Collection entries
=-=-=
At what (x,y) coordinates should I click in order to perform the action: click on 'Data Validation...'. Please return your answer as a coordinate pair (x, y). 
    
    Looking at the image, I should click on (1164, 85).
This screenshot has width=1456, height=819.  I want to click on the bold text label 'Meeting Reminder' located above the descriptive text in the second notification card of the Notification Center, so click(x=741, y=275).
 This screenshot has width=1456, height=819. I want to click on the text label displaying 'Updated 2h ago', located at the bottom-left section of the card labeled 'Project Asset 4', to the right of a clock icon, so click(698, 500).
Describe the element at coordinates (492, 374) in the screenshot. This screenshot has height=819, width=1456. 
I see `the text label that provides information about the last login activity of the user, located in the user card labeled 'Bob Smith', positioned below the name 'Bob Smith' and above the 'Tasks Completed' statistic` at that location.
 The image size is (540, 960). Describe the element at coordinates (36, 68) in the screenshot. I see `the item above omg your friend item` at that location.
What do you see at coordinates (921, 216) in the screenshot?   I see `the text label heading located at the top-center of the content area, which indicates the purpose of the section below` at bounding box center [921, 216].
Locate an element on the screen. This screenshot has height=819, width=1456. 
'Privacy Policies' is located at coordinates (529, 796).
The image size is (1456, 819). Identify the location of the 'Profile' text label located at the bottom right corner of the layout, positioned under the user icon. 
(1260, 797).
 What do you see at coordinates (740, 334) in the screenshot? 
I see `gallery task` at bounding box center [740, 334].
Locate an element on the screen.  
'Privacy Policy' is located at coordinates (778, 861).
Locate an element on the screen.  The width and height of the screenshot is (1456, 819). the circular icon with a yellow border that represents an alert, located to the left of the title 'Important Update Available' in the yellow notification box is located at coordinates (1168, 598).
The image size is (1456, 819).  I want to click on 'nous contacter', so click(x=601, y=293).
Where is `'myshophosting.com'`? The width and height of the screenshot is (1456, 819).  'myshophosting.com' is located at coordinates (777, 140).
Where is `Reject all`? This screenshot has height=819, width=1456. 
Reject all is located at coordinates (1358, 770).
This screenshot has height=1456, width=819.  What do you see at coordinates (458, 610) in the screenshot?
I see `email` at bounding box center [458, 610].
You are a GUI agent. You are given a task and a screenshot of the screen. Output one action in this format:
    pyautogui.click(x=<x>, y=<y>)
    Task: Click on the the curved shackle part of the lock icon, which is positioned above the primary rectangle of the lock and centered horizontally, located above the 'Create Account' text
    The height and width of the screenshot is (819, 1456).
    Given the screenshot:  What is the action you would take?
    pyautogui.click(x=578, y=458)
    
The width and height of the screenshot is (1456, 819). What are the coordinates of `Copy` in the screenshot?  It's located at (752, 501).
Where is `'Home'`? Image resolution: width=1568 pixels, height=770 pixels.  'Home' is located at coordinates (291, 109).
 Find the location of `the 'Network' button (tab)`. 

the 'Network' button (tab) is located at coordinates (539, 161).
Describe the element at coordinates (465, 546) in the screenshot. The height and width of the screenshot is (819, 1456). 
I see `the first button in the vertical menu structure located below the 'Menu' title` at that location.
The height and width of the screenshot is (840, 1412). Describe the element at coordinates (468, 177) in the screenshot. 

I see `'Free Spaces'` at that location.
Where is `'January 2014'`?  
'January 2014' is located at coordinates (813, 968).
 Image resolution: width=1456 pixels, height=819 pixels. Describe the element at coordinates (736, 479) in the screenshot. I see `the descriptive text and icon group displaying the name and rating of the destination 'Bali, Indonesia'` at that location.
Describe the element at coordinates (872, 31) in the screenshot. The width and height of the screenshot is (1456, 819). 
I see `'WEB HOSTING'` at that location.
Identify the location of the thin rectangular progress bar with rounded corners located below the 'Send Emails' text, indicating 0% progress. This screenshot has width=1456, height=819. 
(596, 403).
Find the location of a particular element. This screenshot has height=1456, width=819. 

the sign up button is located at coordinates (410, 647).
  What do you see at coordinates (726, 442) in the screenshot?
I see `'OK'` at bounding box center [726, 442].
=-=-=
Could you transcribe the entire listing above word for word?

- Exercise solution
At what (x,y) coordinates should I click in order to perform the action: click on 'Data Validation...'. Please return your answer as a coordinate pair (x, y). 
    
    Looking at the image, I should click on (1164, 85).
This screenshot has width=1456, height=819.  I want to click on the bold text label 'Meeting Reminder' located above the descriptive text in the second notification card of the Notification Center, so click(x=741, y=275).
 This screenshot has width=1456, height=819. I want to click on the text label displaying 'Updated 2h ago', located at the bottom-left section of the card labeled 'Project Asset 4', to the right of a clock icon, so click(698, 500).
Describe the element at coordinates (492, 374) in the screenshot. This screenshot has height=819, width=1456. 
I see `the text label that provides information about the last login activity of the user, located in the user card labeled 'Bob Smith', positioned below the name 'Bob Smith' and above the 'Tasks Completed' statistic` at that location.
 The image size is (540, 960). Describe the element at coordinates (36, 68) in the screenshot. I see `the item above omg your friend item` at that location.
What do you see at coordinates (921, 216) in the screenshot?   I see `the text label heading located at the top-center of the content area, which indicates the purpose of the section below` at bounding box center [921, 216].
Locate an element on the screen. This screenshot has height=819, width=1456. 
'Privacy Policies' is located at coordinates (529, 796).
The image size is (1456, 819). Identify the location of the 'Profile' text label located at the bottom right corner of the layout, positioned under the user icon. 
(1260, 797).
 What do you see at coordinates (740, 334) in the screenshot? 
I see `gallery task` at bounding box center [740, 334].
Locate an element on the screen.  
'Privacy Policy' is located at coordinates (778, 861).
Locate an element on the screen.  The width and height of the screenshot is (1456, 819). the circular icon with a yellow border that represents an alert, located to the left of the title 'Important Update Available' in the yellow notification box is located at coordinates (1168, 598).
The image size is (1456, 819).  I want to click on 'nous contacter', so click(x=601, y=293).
Where is `'myshophosting.com'`? The width and height of the screenshot is (1456, 819).  'myshophosting.com' is located at coordinates (777, 140).
Where is `Reject all`? This screenshot has height=819, width=1456. 
Reject all is located at coordinates (1358, 770).
This screenshot has height=1456, width=819.  What do you see at coordinates (458, 610) in the screenshot?
I see `email` at bounding box center [458, 610].
You are a GUI agent. You are given a task and a screenshot of the screen. Output one action in this format:
    pyautogui.click(x=<x>, y=<y>)
    Task: Click on the the curved shackle part of the lock icon, which is positioned above the primary rectangle of the lock and centered horizontally, located above the 'Create Account' text
    The height and width of the screenshot is (819, 1456).
    Given the screenshot:  What is the action you would take?
    pyautogui.click(x=578, y=458)
    
The width and height of the screenshot is (1456, 819). What are the coordinates of `Copy` in the screenshot?  It's located at (752, 501).
Where is `'Home'`? Image resolution: width=1568 pixels, height=770 pixels.  'Home' is located at coordinates (291, 109).
 Find the location of `the 'Network' button (tab)`. 

the 'Network' button (tab) is located at coordinates (539, 161).
Describe the element at coordinates (465, 546) in the screenshot. The height and width of the screenshot is (819, 1456). 
I see `the first button in the vertical menu structure located below the 'Menu' title` at that location.
The height and width of the screenshot is (840, 1412). Describe the element at coordinates (468, 177) in the screenshot. 

I see `'Free Spaces'` at that location.
Where is `'January 2014'`?  
'January 2014' is located at coordinates (813, 968).
 Image resolution: width=1456 pixels, height=819 pixels. Describe the element at coordinates (736, 479) in the screenshot. I see `the descriptive text and icon group displaying the name and rating of the destination 'Bali, Indonesia'` at that location.
Describe the element at coordinates (872, 31) in the screenshot. The width and height of the screenshot is (1456, 819). 
I see `'WEB HOSTING'` at that location.
Identify the location of the thin rectangular progress bar with rounded corners located below the 'Send Emails' text, indicating 0% progress. This screenshot has width=1456, height=819. 
(596, 403).
Find the location of a particular element. This screenshot has height=1456, width=819. 

the sign up button is located at coordinates (410, 647).
  What do you see at coordinates (726, 442) in the screenshot?
I see `'OK'` at bounding box center [726, 442].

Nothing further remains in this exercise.